We cruised about my childhood. Miss Chadwick was most helpful. She could not follow the later developments. We cruised back and forth, Switzerland and a short visit to Berlin. Dr. Sachs was going on to see his family in Vienna so I preceded him there, via Prague. I had only a few talks with Dr. Sachs in Vienna, but it was there I decided that the best thing, if possible, was to work direct with the Professor. Sorting books, manuscripts, note-books, I felt as if I were indeed making ready for a last voyage out. But in the general house-cleaning, I did not get on any further with the “novel,” though I could not bring myself to destroy the last rough copies. There it is hanging over me, that “novel.” The man on the Borodino, a certain Mr. Van Eck (we will call him for convenience) was a man on the Borodino, but the Man was not Mr. Van Eck.

I did not encounter him often. We were three weeks at sea, that is counting time put in at Malta and Gibraltar. There was a terrific storm, there had been nearly a gale crossing the Atlantic that first time, but it amounted to more than a gale if you take into consideration the size and condition of the Floride, then on its last crossing. The Borodino was more than seaworthy, it was metal-lined, had been used as a mailship in the navy during the war. It had been selected for us for this reason by Bryher’s father. There were still floating mines everywhere.

I tell the Professor in detail of how I met the Man who was not Mr. Van Eck. It is true I thought he was Mr. Van Eck but there was a catch. I knew that from the beginning. Mr. Van Eck had a startling heavy scar above his left eyebrow; it was noted in his passport, under any noticeable marks. The captain I remember spoke of it. The Man on the boat had no scar above his left eyebrow.

So far, so good.

I have written or so often tried to write of my experience of the Man on the boat that it is not difficult to tell the story to the Professor. The chief “meeting” was in February, a few days out from the port of London. There had been rough weather and I was told that the Bay (I had not heard the Bay of Biscay referred to as the Bay before) was always rough, anyway. I had been trudging round the deck with Bryher and Dr. Ellis, who was with us. I wore an old blue jacket, a beret as they now call our old tam-o’-shanter, and low deck-shoes. The costume is homely but suitable to the occasion and as I slip and slide on my unusually sea-worthy legs, I am indeed in a new element. I am in an old element too; I am adolescent and a fresh strength has come to me even in these few days at sea, out from London.

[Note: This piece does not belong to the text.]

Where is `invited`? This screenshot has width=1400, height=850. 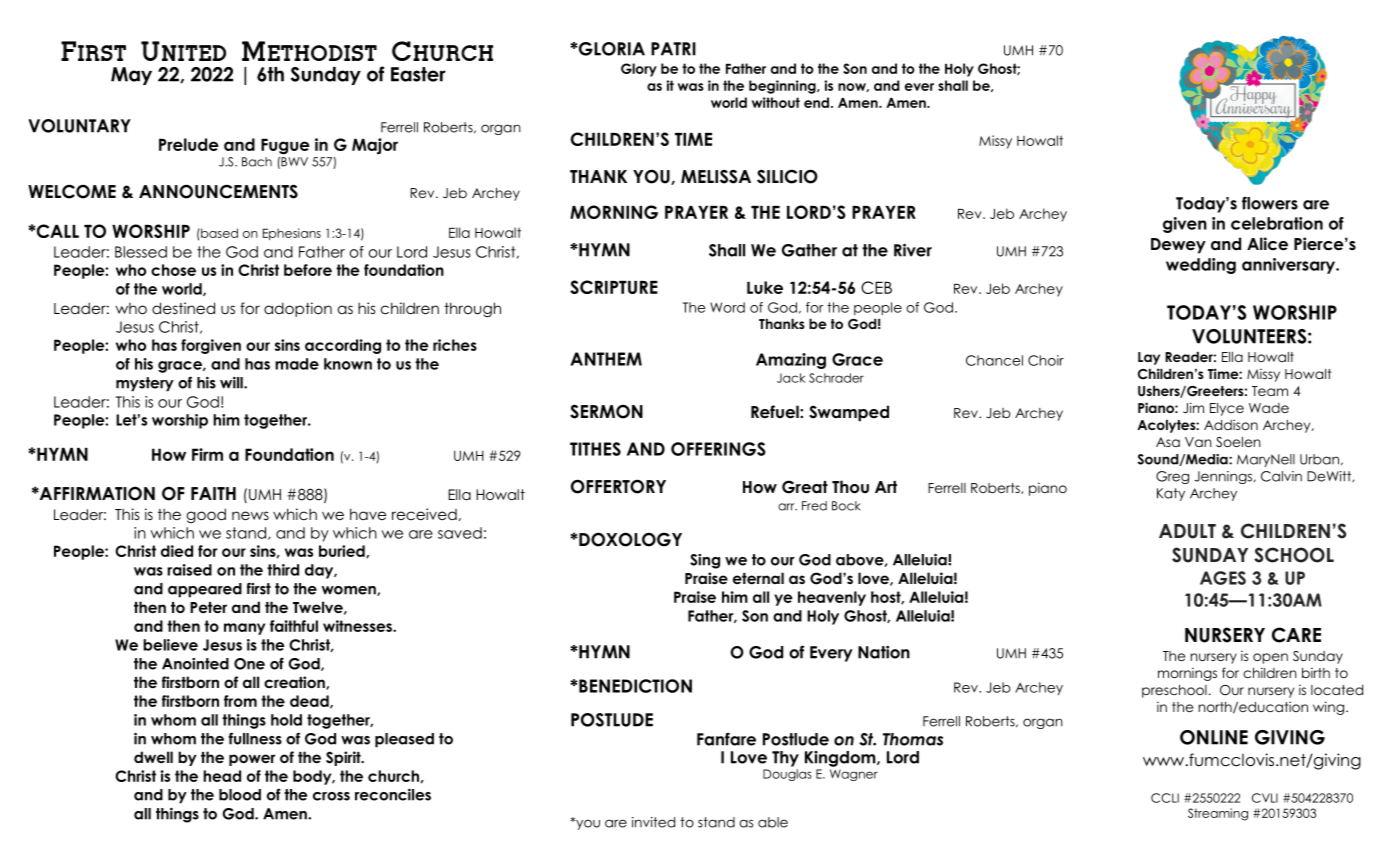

I could not have invented a costume that would have been more suitable, that would better have expressed my state of renewed girlhood or youth. I was surprised that the deck was completely deserted and that the wind had fallen. It was, by clock time, before dinner as I had gone to the stateroom to change as usual. Perhaps in the stateroom I had thrown myself down on my bunk to rest for a few minutes before undertaking the arduous task of unearthing fresh clothes from the suitcase. It was a small cabin but the best on the boat. But the boat was not officially a traveling vessel. There had been double rows of partitioned bunks run up, one imagined, for convenience of the few travelers taken on as a special privilege (at that time, sailing accommodations had to be booked months or even years in advance). There was, as I remember, perhaps one hook on the door. In any case, it was very rough. Perhaps I had thrown myself down on the bunk for a few minutes’ rest before changing.

Perhaps I was there in the bunk, normally resting, when I climbed the now level flight of steps to the upper deck. Well, it was quiet. But the fresh air was stimulating, a fresh tang, a fresh taste though it had all been a sort of breath of resurrection anyway, since we sailed down the river on that late afternoon of early February 1920.

Still the deck was, considering all things, in some special way swept you might say and garnished. There were no odd deck chairs about, no boy stooping to rescue cushions or assemble forgotten rugs. To be sure, there had not been many people on deck when we had parted with Dr. Ellis, that few minutes ago.